Dans la sphère d'une destinée, la durée du temps à l'extérieur et à l'intérieur n'est pas la même qu'en apparence ; en réalité, ce sont les événements qui servent de mesure à l'âme : elle compte l'écoulement des heures d'une toute autre façon que le froid calendrier.

Enivrée de sentiment, transportée et fécondée par le destin, elle peut éprouver d'infinies émotions dans le temps le plus court ; par contre, sevrée de passion, d'interminables années lui feront l'effet d'ombres fugitives.

C'est seulement quand un être met en jeu toutes ses forces qu'il est vraiment vivant pour lui, pour les autres, toujours il faut qu'un feu intérieur embrase et dévore son âme pour que s'extériorise sa personnalité.

C'est toujours la passion qui dévoile à une femme son caractère, c'est toujours dans l'amour et dans la douleur qu'elle atteint sa véritable mesure.

 

Extrait de Marie Stuart, Stefan Zweig, 1945

Préface

Ce qui est clair et évident s'explique de soi-même, mais le mystère exerce une action créatrice. C'est pourquoi les figures et les événements historiques qu'enveloppe le voile de l'incertitude demanderont toujours à être interprétés et poétisés de multiples fois. La tragédie de la vie de Marie Stuart en est l'exemple classique par excellence. Peu de femmes, dans l'histoire, ont provoqué une éclosion aussi abondante de drames, de romans, de biographies et fait naître autant de discussions. Pendant plus de trois siècles, elle n'a pas cessé d'attirer les poètes, d'occuper les savantes, et aujourd'hui encore sa personnalité s'impose avec force à notre examen. [...]

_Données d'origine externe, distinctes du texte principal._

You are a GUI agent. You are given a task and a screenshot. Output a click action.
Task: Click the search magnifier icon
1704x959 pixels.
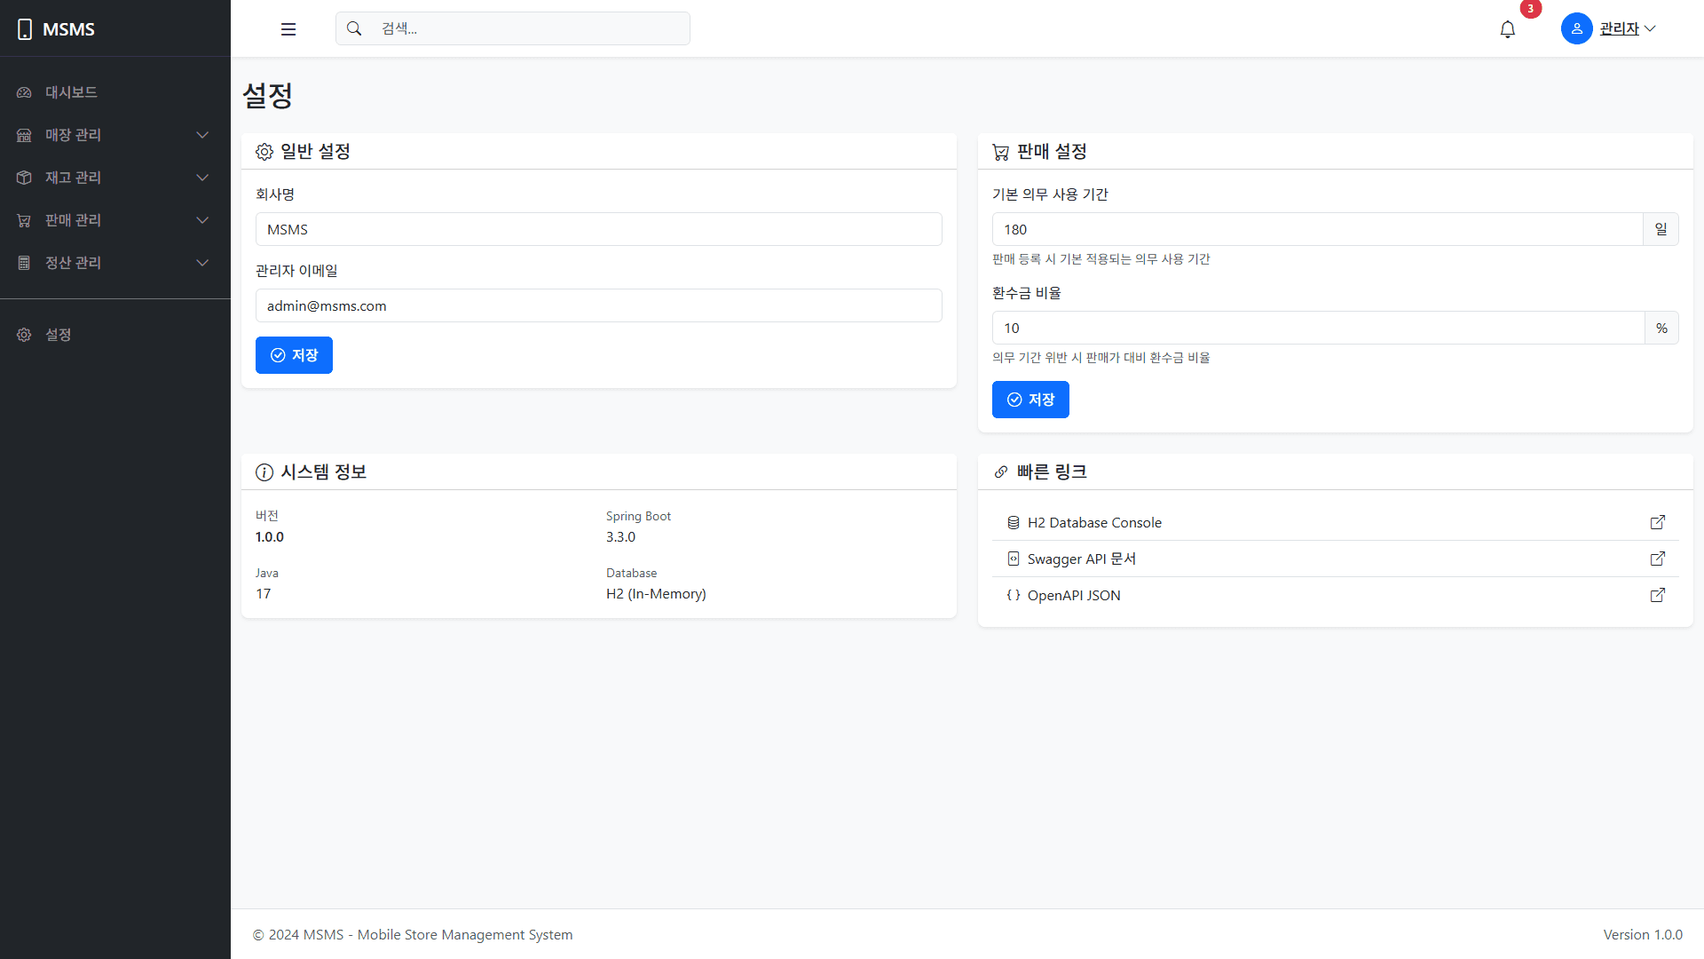tap(354, 28)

Le mystère qui entoure la vie de Marie Stuart a été l'objet de représentations et d'interprétations aussi contradictoires que fréquentes : il n'existe peut-être pas d'autre femme qui ait été peinte sous des traits aussi différents, tantôt comme une criminelle, tantôt comme une martyre, tantôt comme une folle intrigante, ou bien encore comme une sainte. Chose curieuse, cette diversité d'aspects n'est pas due au manque de matériaux parvenus jusqu'à nous, mais au contraire à leur surabondance embrouillée, les procès-verbaux, actes, lettres et rapports conservés se comptant par milliers. Mais plus on approfondit ces documents, plus on se rend compte de la fâcheuse fragilité de tout témoignage historique. Car bien qu'ancien et certifié authentique, un document n'en est pas pour cela sûr et plus vrai au point de vue humain. Nulle part autant qu'ici on ne constate aussi nettement l'étonnante différence qui peut exister entre les récits faits à la même heure d'un seul et même événement par plusieurs observateurs. [...] en général, les auteurs protestants ne voient qu'une coupable en Marie Stuart, cependant que les auteurs catholiques accusent Elisabeth. Chez les écrivains anglais, la reine d'Ecosse est presque toujours dépeinte comme une criminelle ; chez les écrivains de son pays, comme l'innocente victime d'une infâme calomnie. [...] C'est pourquoi il est peut-être possible à celui qui n'est ni Anglais ni Ecossais, à celui que n'encombrent point les préjugés de race, d'être plus objectif et d'aborder cette tragédie avec toute la passion et l'impartialité de l'artiste.

[...]

Car, en soi, le caractère de Marie Stuart n'a rien de si mystérieux : il ne manque d'unité que dans ses manifestations extérieures ; intérieurement, il est rectiligne et clair du commencement à la fin. Marie Stuart appartient à ce type de femmes très rares et captivantes dont la capacité de vie réelle est concentrée dans un espace de temps très court, dont l'épanouissement est éphémère mais puissant, qui ne dépensent pas leur vie tout au long de leur existence, mais dans le cadre étroit et brûlant d'une passion unique. Jusqu'à vingt-trois ans son âme respire le calme et la quiétude ; après sa vingt-cinquième année elle ne vibrera plus une seule fois intensément ; mais entre ces deux périodes un ouragan la soulève et d'une destinée ordinaire naît soudain une tragédie aux dimensions antiques, aussi grande et aussi forte peut-être que l'Orestie. Ce n'est que pendant ces deux brèves années que Marie Stuart est vraiment une figure tragique, ce n'est que sous l'effet de sa passion démesurée qu'elle s'élève au-dessus d'elle-même, détruisant sa vie tout en l'immortalisant.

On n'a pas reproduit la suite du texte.